Polycystic ovary syndrome susceptibility loci inform disease etiological heterogeneity

Abstract

Purpose Polycystic ovary syndrome (PCOS) is a complex disorder with heterogenous phenotypes and unclear etiology. A recent phenotypic clustering study identified metabolic and reproductive subtypes of PCOS. We attempted to deconstruct the PCOS heterogeneity from a genetic perspective. Methods We applied k-means clustering to categorize the genome-wide significant PCOS variants into clusters based on their associations with selected quantitative traits that likely reflect PCOS etiological pathways. We evaluated the association of each cluster with PCOS related traits and disease outcomes. We then applied Mendelian randomization to estimate the causal effect of the traits on PCOS and PCOS on disease outcomes. Results Clustering analysis suggested three categories of variants: adiposity, insulin resistant, and reproductive.

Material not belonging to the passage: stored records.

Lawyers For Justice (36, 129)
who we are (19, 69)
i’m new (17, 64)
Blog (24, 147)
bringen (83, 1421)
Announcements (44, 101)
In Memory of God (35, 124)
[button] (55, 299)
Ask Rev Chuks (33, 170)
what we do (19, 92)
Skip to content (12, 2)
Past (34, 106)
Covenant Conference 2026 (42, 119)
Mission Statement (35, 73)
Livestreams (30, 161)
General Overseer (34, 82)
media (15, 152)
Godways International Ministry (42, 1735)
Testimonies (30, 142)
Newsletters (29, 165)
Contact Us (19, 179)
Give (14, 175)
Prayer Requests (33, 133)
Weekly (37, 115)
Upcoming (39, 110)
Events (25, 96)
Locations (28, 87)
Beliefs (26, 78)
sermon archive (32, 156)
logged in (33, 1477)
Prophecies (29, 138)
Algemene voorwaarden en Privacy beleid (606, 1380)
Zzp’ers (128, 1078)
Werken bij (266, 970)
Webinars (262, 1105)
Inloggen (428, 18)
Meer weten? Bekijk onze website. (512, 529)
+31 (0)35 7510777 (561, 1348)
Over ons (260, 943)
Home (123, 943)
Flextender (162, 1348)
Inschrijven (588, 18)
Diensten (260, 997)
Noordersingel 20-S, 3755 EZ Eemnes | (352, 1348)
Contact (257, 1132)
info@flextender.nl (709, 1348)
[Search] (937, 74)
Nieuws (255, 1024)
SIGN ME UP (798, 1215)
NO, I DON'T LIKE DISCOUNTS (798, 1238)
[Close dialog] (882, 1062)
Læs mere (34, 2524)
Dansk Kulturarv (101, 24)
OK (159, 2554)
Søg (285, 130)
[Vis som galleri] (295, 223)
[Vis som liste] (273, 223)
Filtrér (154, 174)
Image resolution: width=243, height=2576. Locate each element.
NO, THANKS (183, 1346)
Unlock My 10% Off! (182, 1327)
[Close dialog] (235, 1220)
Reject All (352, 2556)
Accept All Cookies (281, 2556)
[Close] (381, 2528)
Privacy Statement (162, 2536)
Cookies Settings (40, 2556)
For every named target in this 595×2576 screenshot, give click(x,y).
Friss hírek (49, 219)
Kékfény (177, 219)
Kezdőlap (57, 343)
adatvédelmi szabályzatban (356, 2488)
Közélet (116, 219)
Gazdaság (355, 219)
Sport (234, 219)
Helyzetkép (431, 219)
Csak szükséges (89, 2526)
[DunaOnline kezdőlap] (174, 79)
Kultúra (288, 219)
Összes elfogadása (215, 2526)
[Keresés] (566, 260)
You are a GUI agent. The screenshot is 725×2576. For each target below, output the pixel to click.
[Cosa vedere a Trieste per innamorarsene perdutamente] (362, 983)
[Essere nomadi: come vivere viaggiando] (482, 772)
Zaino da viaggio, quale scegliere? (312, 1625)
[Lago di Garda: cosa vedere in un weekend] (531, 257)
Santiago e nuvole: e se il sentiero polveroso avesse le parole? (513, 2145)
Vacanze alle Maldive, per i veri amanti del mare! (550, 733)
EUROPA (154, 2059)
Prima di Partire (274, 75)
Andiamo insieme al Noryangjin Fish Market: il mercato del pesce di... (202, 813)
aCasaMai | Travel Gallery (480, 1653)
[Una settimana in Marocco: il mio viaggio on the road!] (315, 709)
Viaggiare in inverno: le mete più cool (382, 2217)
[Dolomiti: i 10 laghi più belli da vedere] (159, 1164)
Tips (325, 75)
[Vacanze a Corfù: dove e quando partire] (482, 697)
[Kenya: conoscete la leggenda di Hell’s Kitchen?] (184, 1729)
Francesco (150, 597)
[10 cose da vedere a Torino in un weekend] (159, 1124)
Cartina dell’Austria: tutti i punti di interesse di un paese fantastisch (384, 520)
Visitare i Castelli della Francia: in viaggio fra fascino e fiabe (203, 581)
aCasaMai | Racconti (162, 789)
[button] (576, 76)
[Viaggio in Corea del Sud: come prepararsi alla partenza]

Significant associations were observed for variants in the adiposity cluster with body mass index (BMI), waist circumference and breast cancer, and variants in insulin resistant cluster with fasting insulin and glucose values, and homeostatic model assessment of insulin resistance (HOMA-IR). Sex hormone binding globulin (SHBG) has strong association with all three clusters. Mendelian randomization supported the causal role of BMI and SHBG on PCOS. No causal associations were observed for PCOS on disease outcomes. Main Conclusions Our study provides genetic evidence for the heterogeneity in PCOS etiologies, corresponding to the reported phenotypic subtypes. Such studies will improve the current PCOS diagnosis criteria that do not distinguish the heterogeneity. Classification of women with PCOS to inform appropriate treatment will be more accurate in the future with improvements in clustering analysis for PCOS.